The biggest reason why most investors don’t become stock market millionaires

While the internet has made it easier and cheaper to buy and sell shares, it has also made it simpler to follow other investors. This can be a good thing if an individual decides to follow Warren Buffett or another successful investor, for example. However, in many cases what it means in reality is that investors follow the general consensus, and this can prove to be a disastrous move in the long run.

Information flow

In previous decades, news of changes in share prices or stock markets took time to be delivered. Even when received, it was not always possible to buy and sell shares quickly, while higher commission costs meant that in many cases investors would adopt a ‘wait and see’ approach before making changes to their portfolios. This encouraged a longer holding period, as well as a more consistent approach to investing.

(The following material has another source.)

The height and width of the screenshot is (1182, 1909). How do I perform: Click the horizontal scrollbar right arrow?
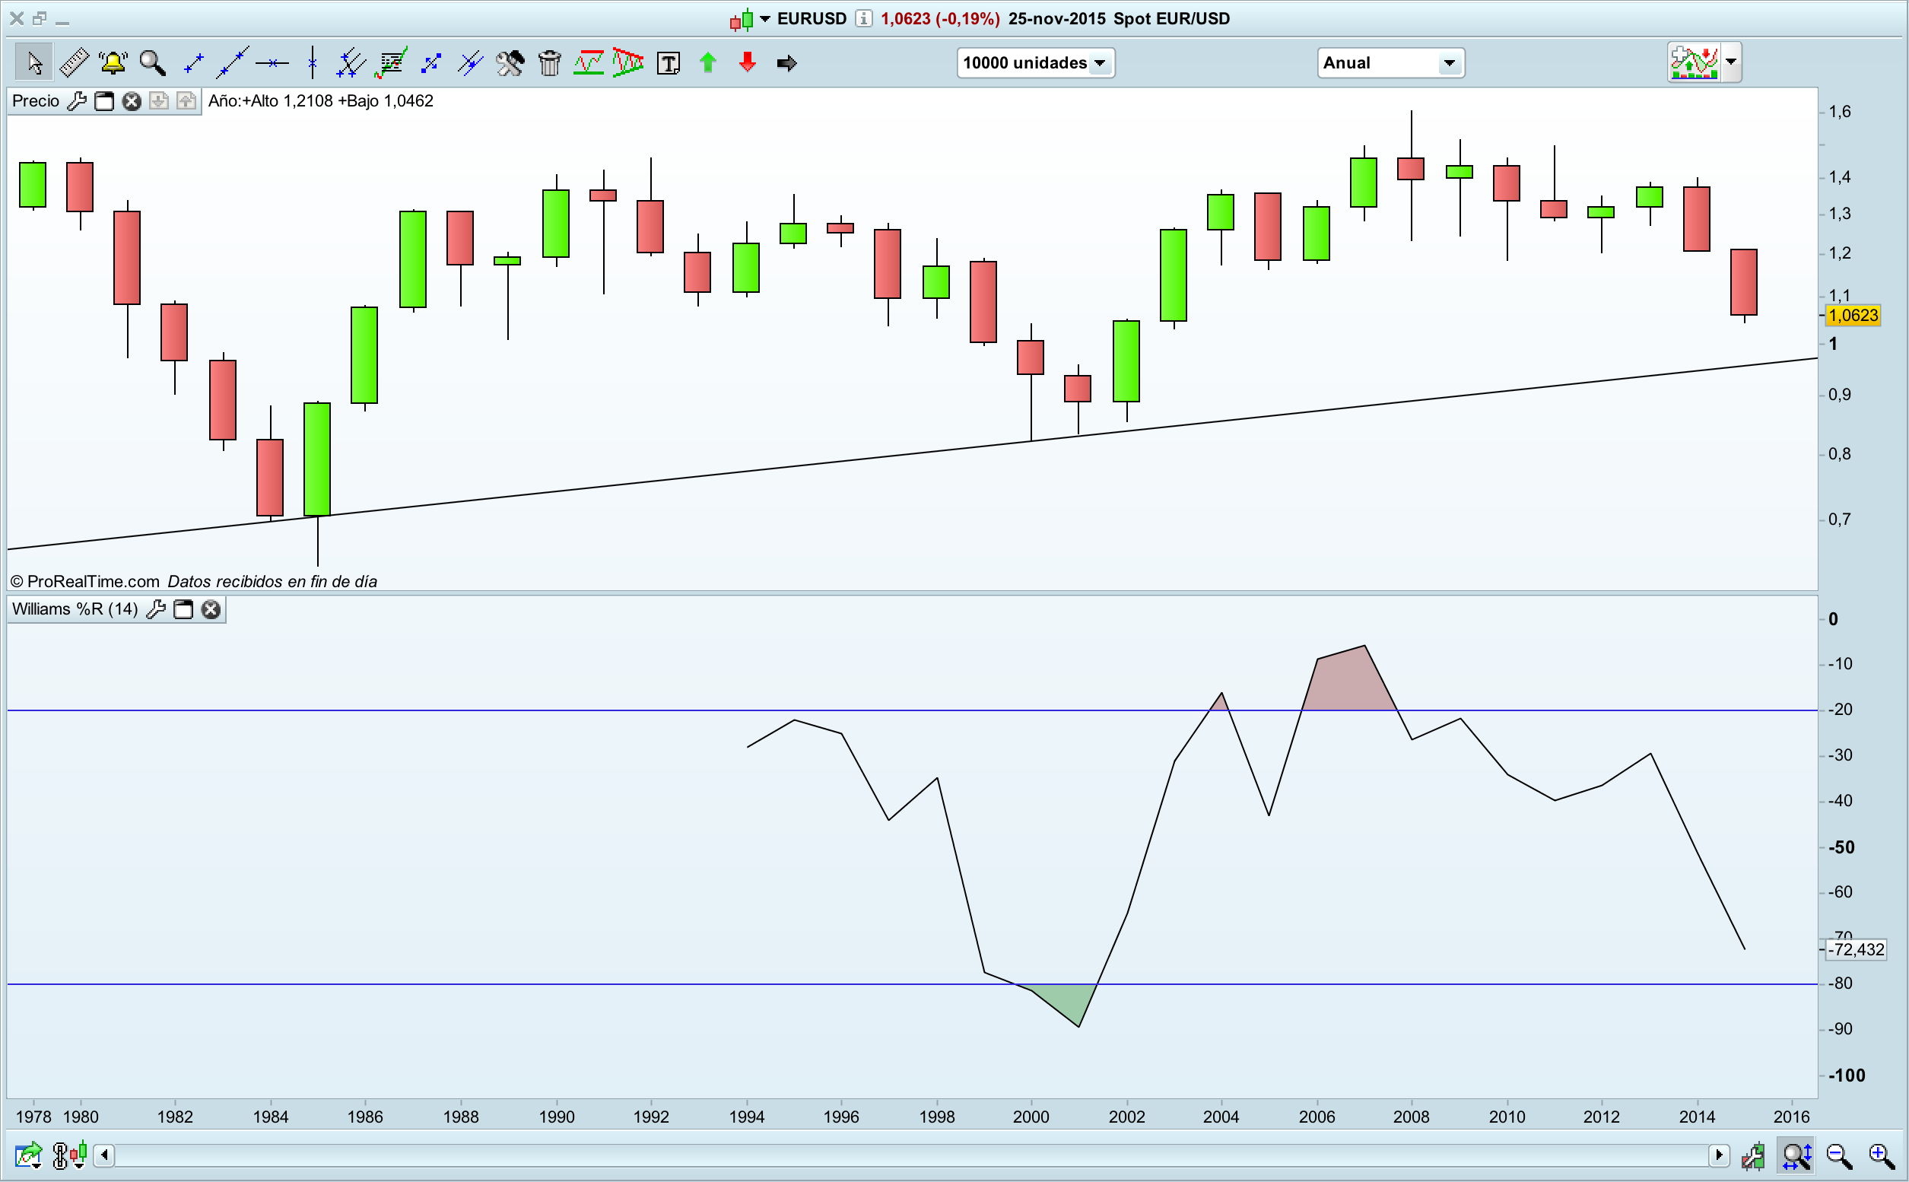click(x=1718, y=1155)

Today, however, the internet means that news can be acted upon in an instant. While this may be a good thing overall, it also means that investors may become increasingly emotional about their portfolio holdings. Shares seem to move more violently than at any time in history, and they often change direction quickly even when news flow is lacking in substance.

The result of this is that many investors follow their peers into buying and selling at the wrong times. For example, selling is more common during bear markets, while the opposite is true during bull markets. And while this has always been the case to some extent, it seems to be more prevalent today with the faster flow of information and the increasing popularity of shorter-term trading in lieu of long-term investing.

Contrarian approach

For investors who wish to give themselves a higher chance of outperforming the market on their road to making a million, the best thing to do is to go against other investors. Being a contrarian investor can provide the opportunity to benefit from lower share prices in bear markets, with wider margins of safety being on offer to buyers of shares. Similarly, selling when share prices are high, but when other investors are still buying, could lead to increased profits in the long run.

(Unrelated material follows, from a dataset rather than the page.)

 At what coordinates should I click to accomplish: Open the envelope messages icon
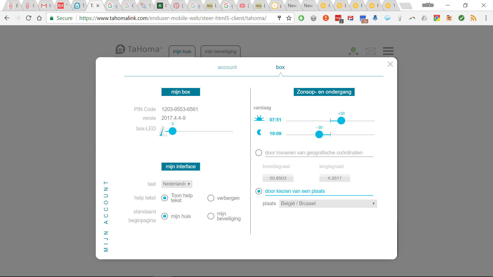371,51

Clearly, adopting a contrarian approach is easy in theory, but much more challenging in practice. That’s because it means doing the opposite of what the vast majority of other investors are doing. It can feel unnatural to buy shares when they are falling, or to sell them when they are rising. After all, the emotions of greed and fear are difficult to overcome.

However, through being a contrarian investor, it may be possible to maximise your chances of becoming a millionaire in the long run. It may take time for the strategy to have a significant impact on your portfolio, but it could prove to be a worthwhile move.